Task requirements.
Reproduce the entries below verbatim, from the line containing "Select the microphone" up to and including the line containing "coord(1157,985)", leaving out the pictures.

Source material.
# # #

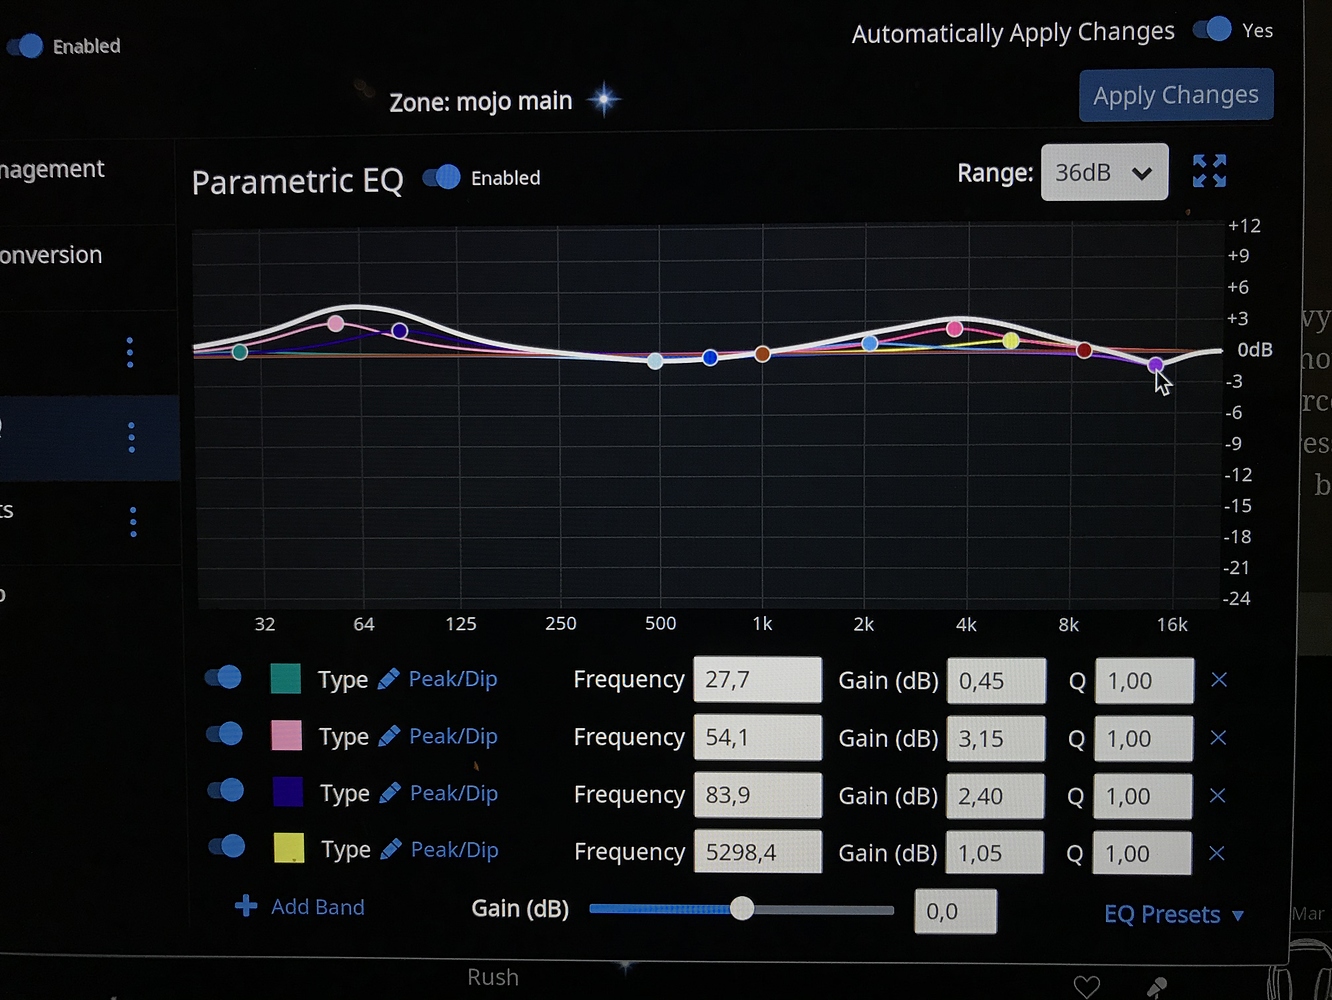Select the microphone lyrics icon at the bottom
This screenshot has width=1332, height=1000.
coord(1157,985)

# # #

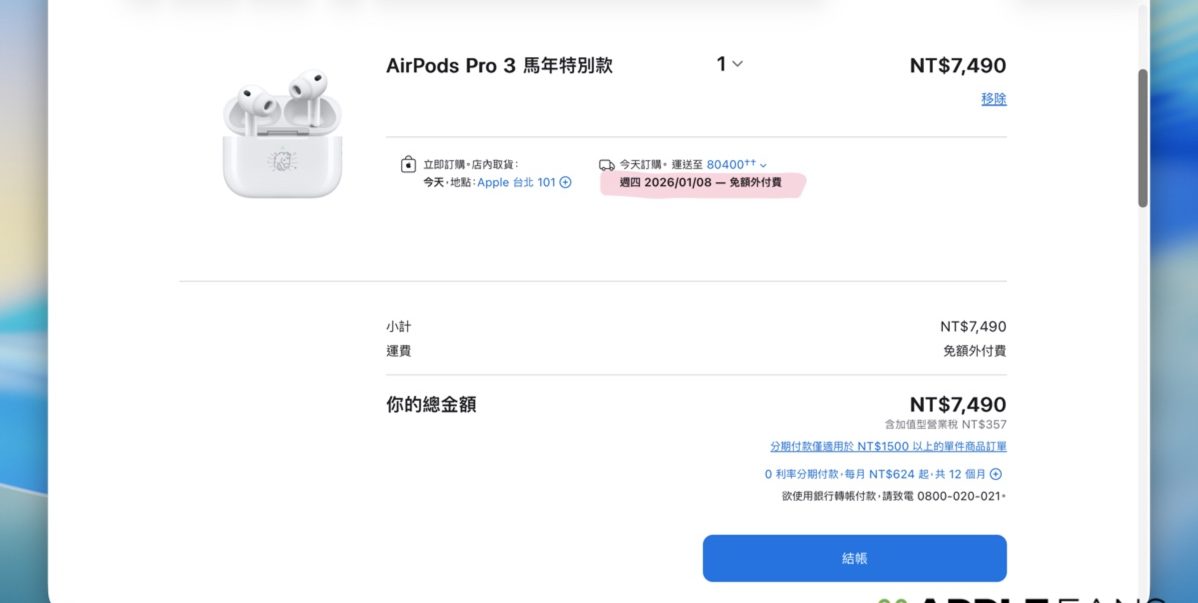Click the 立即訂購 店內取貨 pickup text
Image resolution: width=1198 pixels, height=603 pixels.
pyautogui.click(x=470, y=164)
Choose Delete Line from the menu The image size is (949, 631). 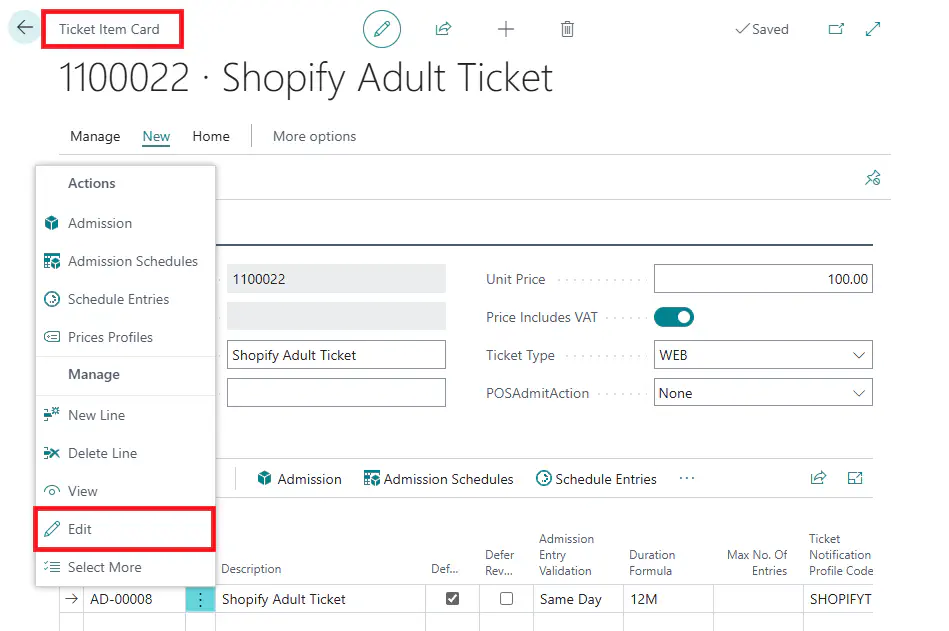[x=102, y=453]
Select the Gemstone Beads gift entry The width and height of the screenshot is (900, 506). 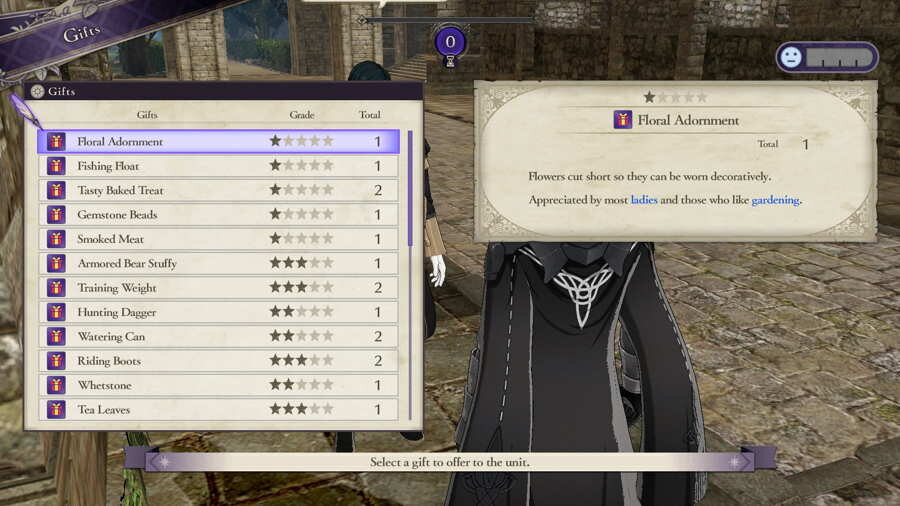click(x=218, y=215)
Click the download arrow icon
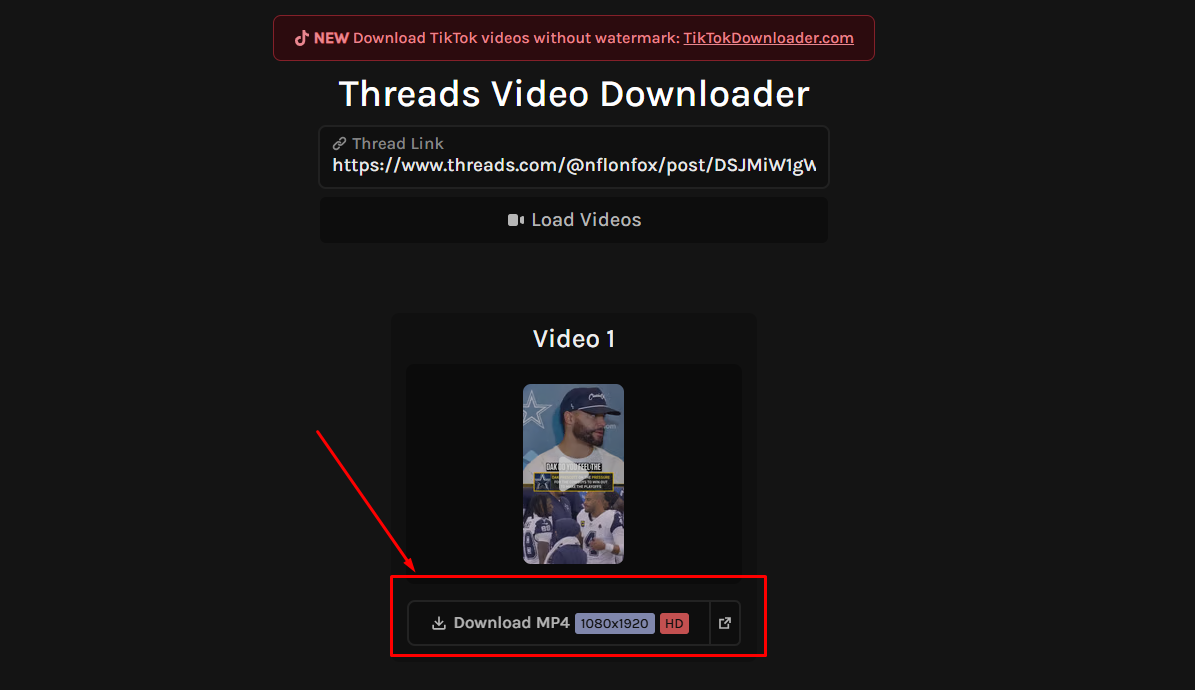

# # #

Solution to the exercise.
Select the microphone lyrics icon at the bottom
This screenshot has width=1332, height=1000.
coord(1157,985)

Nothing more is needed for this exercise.